Deporte
El entrenamiento de alta intensidad que mejora la resistencia y ayuda a quemar grasa
Una de las razones por las que este tipo de entrenamiento ha ganado tanta popularidad es precisamente la duración de sus clases
Breve, intenso y muy dinámico. El HIIT (del inglés High Intensity Interval Training, es decir, Entrenamiento de Intervalos de Alta Intensidad) es una modalidad de ejercicio que combina periodos de esfuerzo muy elevado con otros de recuperación o actividad más suave. Este sistema permite llevar al límite la capacidad física del cuerpo en sesiones relativamente cortas.
Una de las razones por las que este tipo de entrenamiento ha ganado tanta popularidad es precisamente la duración de sus clases. En la mayoría de los casos duran menos de 45 minutos y, en algunas rutinas, apenas alcanzan los veinte.

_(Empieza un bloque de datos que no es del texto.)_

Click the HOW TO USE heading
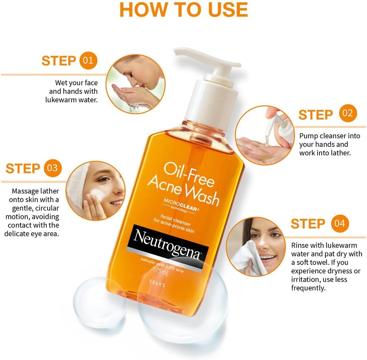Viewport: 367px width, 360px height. click(x=184, y=10)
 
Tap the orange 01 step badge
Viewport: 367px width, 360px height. click(x=88, y=61)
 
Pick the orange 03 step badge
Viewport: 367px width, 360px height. click(x=52, y=168)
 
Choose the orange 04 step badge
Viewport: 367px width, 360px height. click(x=340, y=224)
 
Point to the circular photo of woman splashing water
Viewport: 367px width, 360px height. click(x=133, y=83)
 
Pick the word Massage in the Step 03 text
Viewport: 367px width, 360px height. click(x=26, y=191)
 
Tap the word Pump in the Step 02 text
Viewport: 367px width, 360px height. click(x=308, y=136)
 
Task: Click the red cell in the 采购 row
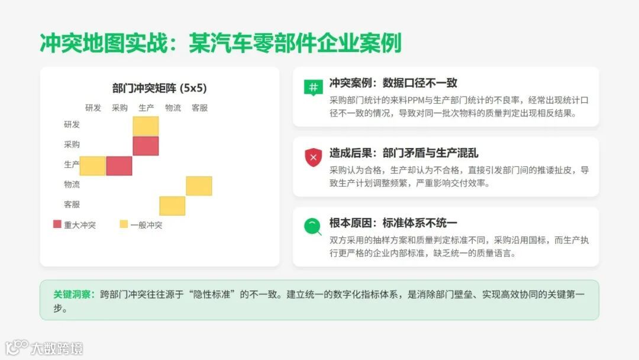click(146, 146)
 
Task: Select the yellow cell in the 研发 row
click(146, 126)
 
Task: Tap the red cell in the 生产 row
click(119, 166)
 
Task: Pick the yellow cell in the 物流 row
click(199, 185)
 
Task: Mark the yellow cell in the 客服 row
click(172, 205)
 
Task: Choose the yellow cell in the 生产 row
click(92, 166)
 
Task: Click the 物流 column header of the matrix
click(173, 108)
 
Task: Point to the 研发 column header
click(93, 108)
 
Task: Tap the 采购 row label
click(72, 144)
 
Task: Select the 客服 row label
click(72, 204)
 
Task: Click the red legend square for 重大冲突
click(57, 224)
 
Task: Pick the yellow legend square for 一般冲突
click(124, 224)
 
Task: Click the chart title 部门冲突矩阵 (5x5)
click(159, 88)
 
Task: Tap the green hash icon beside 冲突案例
click(312, 86)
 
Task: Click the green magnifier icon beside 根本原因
click(312, 226)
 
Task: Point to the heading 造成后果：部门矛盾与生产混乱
click(404, 153)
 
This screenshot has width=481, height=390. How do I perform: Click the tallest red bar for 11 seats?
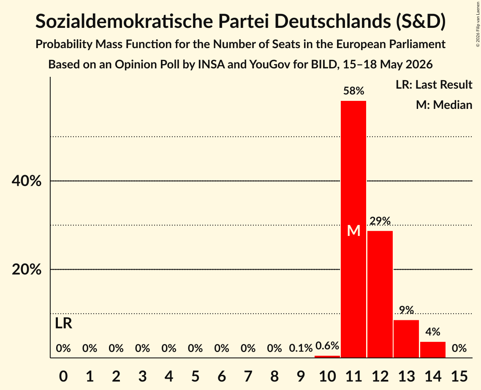coord(353,229)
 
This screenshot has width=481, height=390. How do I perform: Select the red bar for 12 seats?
coord(380,294)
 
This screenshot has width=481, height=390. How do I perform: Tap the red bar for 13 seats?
coord(406,339)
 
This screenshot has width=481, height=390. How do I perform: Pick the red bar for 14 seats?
coord(432,349)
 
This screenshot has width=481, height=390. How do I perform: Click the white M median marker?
coord(354,230)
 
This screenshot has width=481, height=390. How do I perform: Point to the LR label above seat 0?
coord(63,323)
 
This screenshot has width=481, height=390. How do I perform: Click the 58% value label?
coord(354,91)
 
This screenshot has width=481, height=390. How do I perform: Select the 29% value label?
coord(380,221)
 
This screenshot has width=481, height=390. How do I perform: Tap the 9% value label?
coord(406,310)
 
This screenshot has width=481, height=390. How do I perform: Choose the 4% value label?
coord(433,332)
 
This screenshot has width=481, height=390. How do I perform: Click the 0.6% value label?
coord(327,346)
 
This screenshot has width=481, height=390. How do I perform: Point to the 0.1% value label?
coord(301,348)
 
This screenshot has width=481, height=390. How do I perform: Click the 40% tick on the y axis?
coord(27,181)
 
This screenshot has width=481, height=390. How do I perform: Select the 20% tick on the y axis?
coord(27,270)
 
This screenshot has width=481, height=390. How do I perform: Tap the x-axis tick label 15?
coord(459,376)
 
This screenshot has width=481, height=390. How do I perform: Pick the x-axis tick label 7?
coord(248,376)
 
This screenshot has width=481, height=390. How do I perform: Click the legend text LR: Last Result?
coord(434,84)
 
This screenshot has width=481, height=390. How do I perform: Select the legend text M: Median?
coord(444,105)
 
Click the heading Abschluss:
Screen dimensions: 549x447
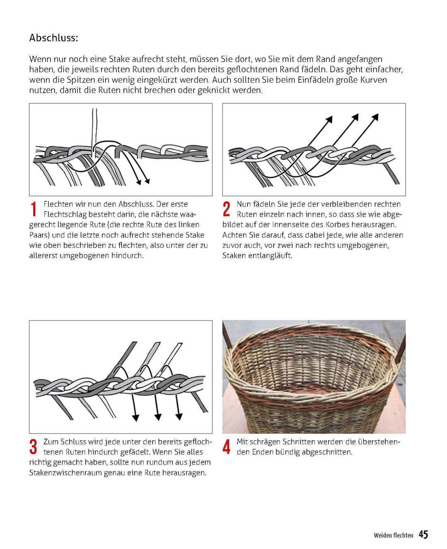click(53, 38)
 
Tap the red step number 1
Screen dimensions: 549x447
click(34, 209)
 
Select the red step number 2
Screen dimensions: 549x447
click(226, 209)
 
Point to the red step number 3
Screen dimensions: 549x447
click(33, 447)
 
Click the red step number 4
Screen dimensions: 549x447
click(226, 447)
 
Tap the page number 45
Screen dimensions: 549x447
click(423, 535)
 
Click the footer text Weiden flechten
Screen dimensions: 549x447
click(393, 535)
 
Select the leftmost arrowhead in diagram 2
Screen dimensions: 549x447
click(329, 119)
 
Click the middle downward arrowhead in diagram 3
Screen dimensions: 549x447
click(158, 417)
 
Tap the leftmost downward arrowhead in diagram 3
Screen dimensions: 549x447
click(135, 418)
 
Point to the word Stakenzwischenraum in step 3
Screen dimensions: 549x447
click(65, 473)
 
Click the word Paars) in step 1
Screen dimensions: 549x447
click(39, 235)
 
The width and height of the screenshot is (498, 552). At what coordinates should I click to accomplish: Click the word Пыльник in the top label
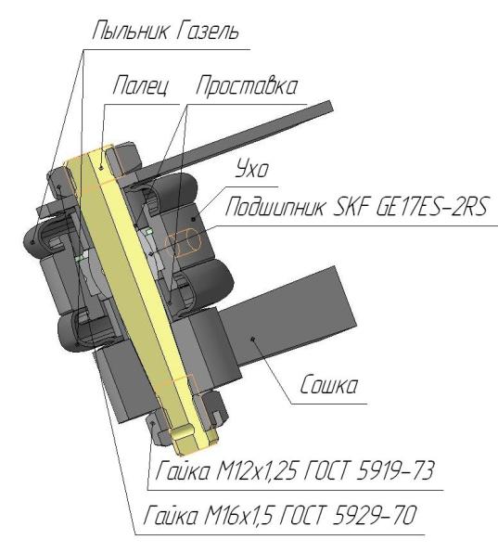(130, 31)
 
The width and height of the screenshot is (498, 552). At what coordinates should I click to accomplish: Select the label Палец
(141, 85)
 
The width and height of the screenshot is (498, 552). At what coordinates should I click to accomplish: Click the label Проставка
(247, 85)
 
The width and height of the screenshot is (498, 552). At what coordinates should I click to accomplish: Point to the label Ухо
(251, 169)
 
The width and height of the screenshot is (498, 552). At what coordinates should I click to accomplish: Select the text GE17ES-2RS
(432, 206)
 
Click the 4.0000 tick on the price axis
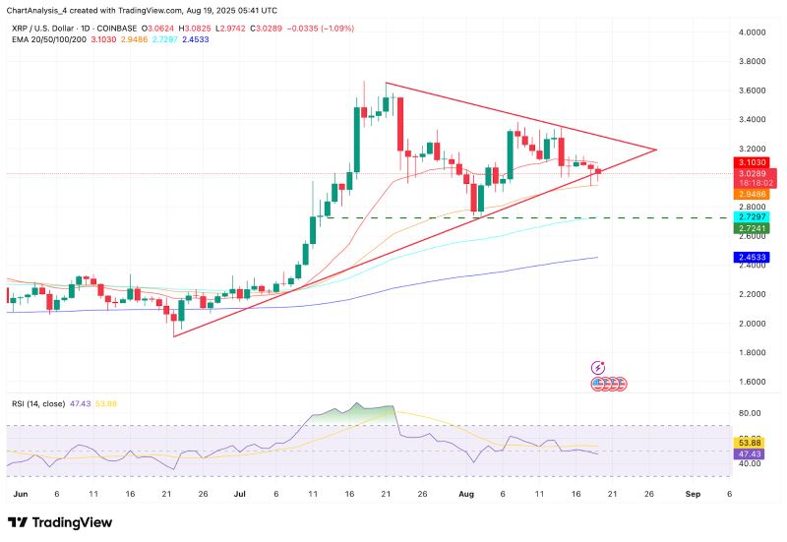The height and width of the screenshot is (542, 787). click(x=752, y=32)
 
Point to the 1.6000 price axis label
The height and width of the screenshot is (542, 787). click(x=752, y=382)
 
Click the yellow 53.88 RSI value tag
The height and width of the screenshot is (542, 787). click(x=752, y=444)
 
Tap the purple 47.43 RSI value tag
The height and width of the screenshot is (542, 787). click(x=752, y=455)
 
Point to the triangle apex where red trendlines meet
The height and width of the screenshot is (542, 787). click(x=656, y=150)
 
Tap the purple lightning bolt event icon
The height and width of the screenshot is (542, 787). click(x=598, y=368)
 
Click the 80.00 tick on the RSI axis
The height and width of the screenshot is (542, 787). click(x=752, y=413)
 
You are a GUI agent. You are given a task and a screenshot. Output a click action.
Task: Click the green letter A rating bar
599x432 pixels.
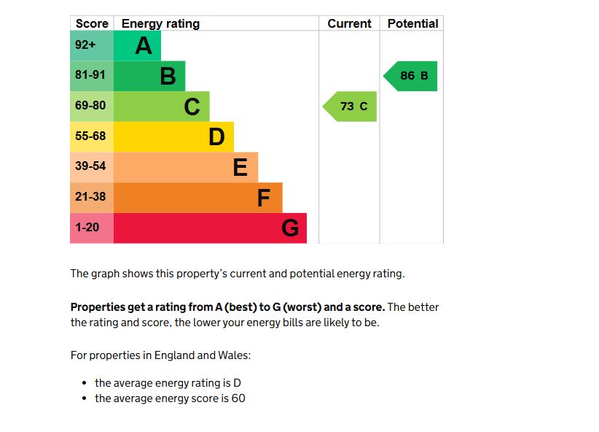138,46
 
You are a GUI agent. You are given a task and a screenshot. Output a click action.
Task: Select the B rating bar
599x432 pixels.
149,76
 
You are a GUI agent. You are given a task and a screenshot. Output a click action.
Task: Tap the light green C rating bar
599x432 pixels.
162,107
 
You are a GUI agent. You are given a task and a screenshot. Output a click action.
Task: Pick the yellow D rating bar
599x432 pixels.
173,136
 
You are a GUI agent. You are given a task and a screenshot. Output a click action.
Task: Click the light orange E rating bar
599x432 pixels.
186,167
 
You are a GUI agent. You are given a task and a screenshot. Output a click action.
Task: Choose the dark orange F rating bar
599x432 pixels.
197,198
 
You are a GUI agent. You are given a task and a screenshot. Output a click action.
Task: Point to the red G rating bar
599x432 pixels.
210,228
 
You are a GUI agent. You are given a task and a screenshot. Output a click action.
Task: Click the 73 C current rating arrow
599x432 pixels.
351,107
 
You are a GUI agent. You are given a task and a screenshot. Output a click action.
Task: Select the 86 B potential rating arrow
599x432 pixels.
411,76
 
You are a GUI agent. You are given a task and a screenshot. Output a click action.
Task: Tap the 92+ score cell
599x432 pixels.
85,45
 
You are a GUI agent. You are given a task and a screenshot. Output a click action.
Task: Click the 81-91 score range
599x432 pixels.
90,75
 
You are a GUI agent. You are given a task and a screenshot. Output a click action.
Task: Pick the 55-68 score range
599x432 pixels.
90,136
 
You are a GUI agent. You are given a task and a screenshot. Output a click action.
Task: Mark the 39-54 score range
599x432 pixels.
90,166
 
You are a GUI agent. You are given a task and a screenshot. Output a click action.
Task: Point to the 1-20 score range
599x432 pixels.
87,228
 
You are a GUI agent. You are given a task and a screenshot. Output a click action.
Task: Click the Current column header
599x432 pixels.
349,23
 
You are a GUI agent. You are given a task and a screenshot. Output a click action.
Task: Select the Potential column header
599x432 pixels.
412,23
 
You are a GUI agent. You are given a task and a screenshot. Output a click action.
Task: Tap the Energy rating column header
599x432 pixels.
160,23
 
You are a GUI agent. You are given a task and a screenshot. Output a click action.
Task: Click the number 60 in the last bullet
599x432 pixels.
238,398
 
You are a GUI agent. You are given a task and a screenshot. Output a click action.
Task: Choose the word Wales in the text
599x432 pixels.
234,355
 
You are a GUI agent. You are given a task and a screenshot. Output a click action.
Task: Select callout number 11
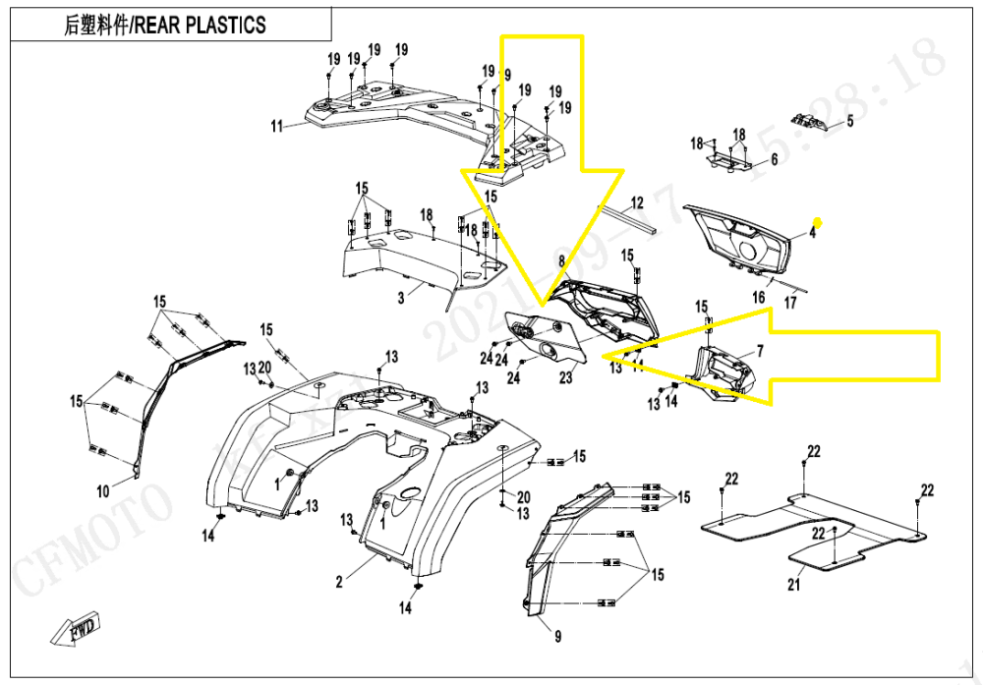pos(277,126)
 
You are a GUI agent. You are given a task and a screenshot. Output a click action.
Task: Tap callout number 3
pos(401,298)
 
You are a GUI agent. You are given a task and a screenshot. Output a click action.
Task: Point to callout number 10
pos(102,489)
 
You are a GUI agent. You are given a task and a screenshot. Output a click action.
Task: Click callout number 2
pos(339,582)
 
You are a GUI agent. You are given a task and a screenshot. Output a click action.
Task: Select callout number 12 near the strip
pos(637,203)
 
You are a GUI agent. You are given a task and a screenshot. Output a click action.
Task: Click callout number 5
pos(850,122)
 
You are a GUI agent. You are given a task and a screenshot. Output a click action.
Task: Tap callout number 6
pos(774,159)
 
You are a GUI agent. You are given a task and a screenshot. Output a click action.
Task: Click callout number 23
pos(565,376)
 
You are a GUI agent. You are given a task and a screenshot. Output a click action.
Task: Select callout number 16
pos(759,297)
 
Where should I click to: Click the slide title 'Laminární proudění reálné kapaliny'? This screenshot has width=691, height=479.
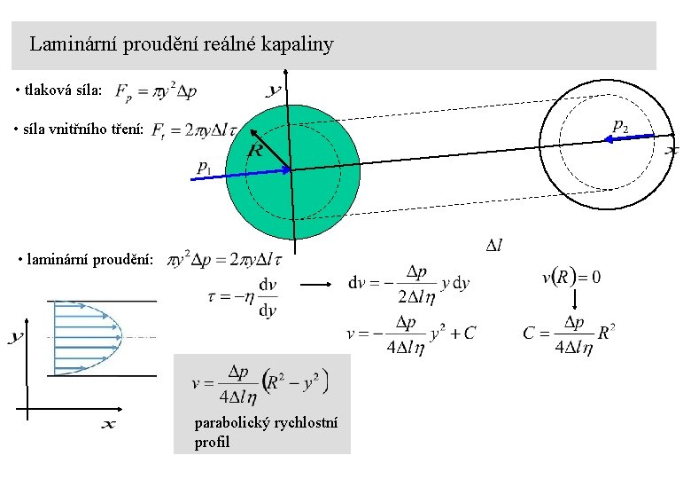click(181, 43)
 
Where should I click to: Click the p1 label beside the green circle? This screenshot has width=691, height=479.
click(205, 165)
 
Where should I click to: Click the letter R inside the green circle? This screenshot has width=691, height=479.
click(254, 151)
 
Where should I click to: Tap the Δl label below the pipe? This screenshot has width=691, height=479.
click(493, 245)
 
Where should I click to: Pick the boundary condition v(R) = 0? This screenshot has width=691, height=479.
click(571, 277)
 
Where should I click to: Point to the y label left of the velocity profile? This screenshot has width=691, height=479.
click(16, 337)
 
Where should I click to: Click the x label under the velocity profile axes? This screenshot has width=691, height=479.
click(107, 425)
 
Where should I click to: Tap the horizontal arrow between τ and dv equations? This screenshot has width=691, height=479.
click(314, 286)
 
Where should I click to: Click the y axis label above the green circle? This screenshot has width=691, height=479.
click(275, 90)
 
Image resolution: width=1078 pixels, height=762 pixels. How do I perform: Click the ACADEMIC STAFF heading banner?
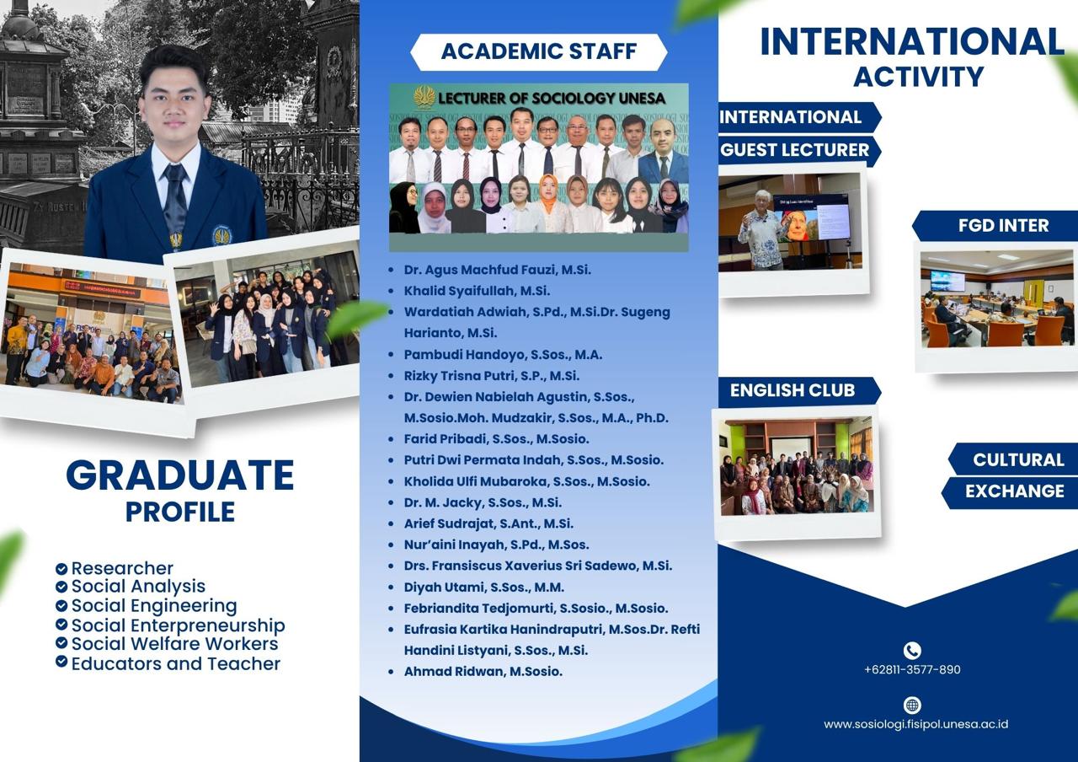[538, 51]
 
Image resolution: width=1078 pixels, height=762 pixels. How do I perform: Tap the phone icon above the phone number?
[912, 650]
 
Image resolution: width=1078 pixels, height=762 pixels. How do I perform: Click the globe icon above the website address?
[912, 706]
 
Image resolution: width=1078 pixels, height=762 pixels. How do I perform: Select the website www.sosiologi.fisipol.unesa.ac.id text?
[915, 724]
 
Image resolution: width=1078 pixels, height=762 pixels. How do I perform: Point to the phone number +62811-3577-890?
[912, 669]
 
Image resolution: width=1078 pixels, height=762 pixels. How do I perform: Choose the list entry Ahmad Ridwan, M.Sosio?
[483, 672]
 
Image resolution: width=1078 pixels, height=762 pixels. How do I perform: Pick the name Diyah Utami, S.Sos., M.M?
[484, 588]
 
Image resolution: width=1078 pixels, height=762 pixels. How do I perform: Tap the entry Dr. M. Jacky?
[483, 502]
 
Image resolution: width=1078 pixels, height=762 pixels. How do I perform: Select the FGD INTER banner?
[995, 225]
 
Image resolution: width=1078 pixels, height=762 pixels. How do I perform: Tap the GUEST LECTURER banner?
[799, 150]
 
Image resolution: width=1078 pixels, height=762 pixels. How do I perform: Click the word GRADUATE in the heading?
[180, 475]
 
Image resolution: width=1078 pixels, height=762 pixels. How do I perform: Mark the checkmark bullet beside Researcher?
[61, 569]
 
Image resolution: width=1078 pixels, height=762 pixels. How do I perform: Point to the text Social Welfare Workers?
[174, 644]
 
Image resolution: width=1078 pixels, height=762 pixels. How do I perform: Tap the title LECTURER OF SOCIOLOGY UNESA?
[552, 99]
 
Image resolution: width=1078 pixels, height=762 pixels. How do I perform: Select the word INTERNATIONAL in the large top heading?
[912, 42]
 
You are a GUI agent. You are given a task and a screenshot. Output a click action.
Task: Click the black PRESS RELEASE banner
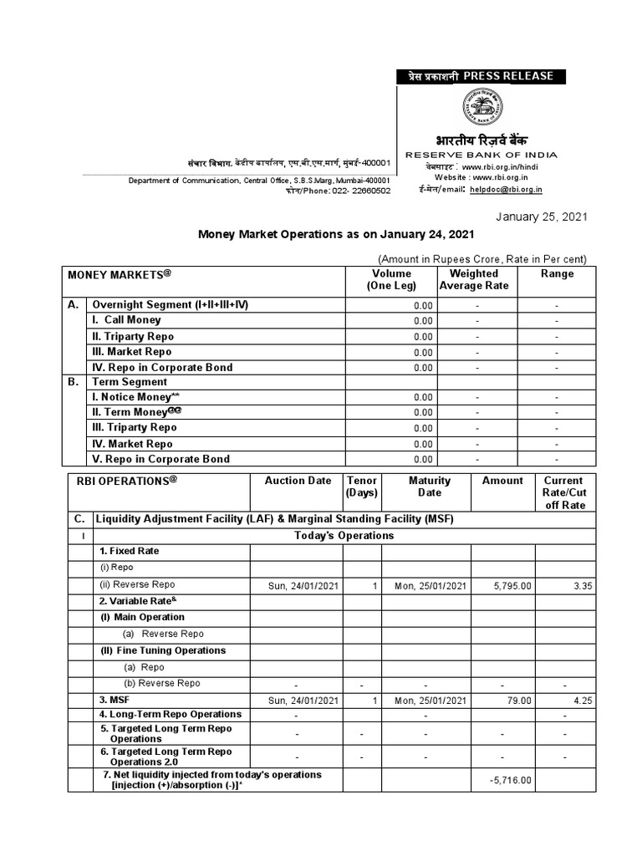pyautogui.click(x=481, y=76)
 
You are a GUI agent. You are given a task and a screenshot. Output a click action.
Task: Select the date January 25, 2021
pyautogui.click(x=542, y=217)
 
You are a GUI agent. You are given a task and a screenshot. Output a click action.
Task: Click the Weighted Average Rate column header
pyautogui.click(x=473, y=279)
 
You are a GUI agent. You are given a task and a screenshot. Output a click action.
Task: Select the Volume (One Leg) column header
pyautogui.click(x=391, y=279)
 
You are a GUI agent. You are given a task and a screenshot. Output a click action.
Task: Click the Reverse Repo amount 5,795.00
pyautogui.click(x=512, y=586)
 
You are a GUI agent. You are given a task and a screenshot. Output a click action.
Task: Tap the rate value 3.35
pyautogui.click(x=583, y=586)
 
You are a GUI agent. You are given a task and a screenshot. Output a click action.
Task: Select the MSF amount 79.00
pyautogui.click(x=517, y=700)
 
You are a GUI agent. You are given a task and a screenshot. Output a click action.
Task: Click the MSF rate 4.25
pyautogui.click(x=583, y=700)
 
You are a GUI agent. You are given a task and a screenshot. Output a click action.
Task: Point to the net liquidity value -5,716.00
pyautogui.click(x=510, y=780)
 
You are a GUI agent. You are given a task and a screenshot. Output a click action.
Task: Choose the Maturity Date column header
pyautogui.click(x=430, y=487)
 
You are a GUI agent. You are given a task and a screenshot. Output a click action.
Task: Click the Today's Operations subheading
pyautogui.click(x=344, y=535)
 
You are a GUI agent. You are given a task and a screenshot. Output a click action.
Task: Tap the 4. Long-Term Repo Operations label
pyautogui.click(x=170, y=714)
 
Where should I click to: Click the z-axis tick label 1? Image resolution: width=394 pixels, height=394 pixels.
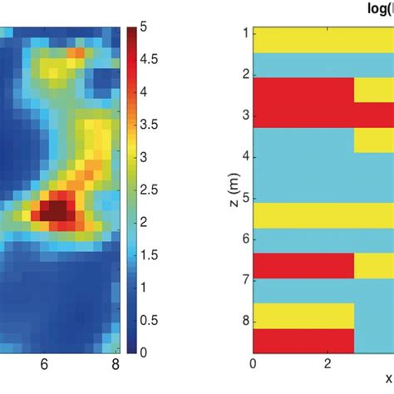[x=244, y=34]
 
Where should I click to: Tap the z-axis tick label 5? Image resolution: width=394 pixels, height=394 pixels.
[x=244, y=199]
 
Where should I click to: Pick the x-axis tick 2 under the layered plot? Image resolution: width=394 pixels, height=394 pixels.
[x=328, y=364]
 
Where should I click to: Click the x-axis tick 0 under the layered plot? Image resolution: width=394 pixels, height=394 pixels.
[x=253, y=364]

A pesar de ese tiempo reducido, el HIIT ofrece numerosos beneficios para el organismo, entre ellos mejoras en la capacidad cardiovascular, incremento de la masa muscular y una mayor quema de grasa.
“Es un ejercicio anaeróbico cuyo impacto es tan intenso que no puede ser sostenido durante mucho tiempo”, explica Virginia Zehnder, entrenadora especializada en HIIT. Según señala, lo más aconsejable es practicarlo entre dos, tres y, como máximo, cuatro veces por semana. De esta forma, el cuerpo dispone de los días restantes para recuperarse del esfuerzo realizado.
La especialista asegura que sus resultados son claros: “Es absolutamente eficaz. No solo mejora aspectos ligados a la salud sino que en poco tiempo se obtienen resultados físicos evidentes". Entre los cambios más habituales menciona la reducción de grasa corporal, una mejor composición física y una mayor definición muscular.
Cómo funciona una sesión de HIIT
Durante una clase de HIIT se alternan diferentes ejercicios y materiales, como bicicletas estáticas, pesas rusas o cintas de correr, entre otros. La clave de este sistema está en la variación de movimientos y en los intervalos de descanso entre cada uno.
No obstante, Zehnder subraya que quienes se inician en este tipo de entrenamiento deben hacerlo progresivamente. Lo recomendable es empezar con periodos de trabajo más cortos e ir incrementando la intensidad a medida que el cuerpo se adapta al esfuerzo.
Un ejemplo sencillo de rutina podría consistir en realizar carreras rápidas durante 60 segundos seguidas de pausas breves de 15 segundos para recuperar antes de volver a empezar.
No es casualidad que la Encuesta Mundial de Tendencias de Fitness haya situado al HIIT en varias ocasiones entre los entrenamientos más populares del planeta.
“Está de moda y es por sus evidentes resultados: mejora las aptitudes físicas, y a la vez es notable ver cómo el cuerpo va adquiriendo buen tono muscular y perdiendo grasa”, concluye Zehnder.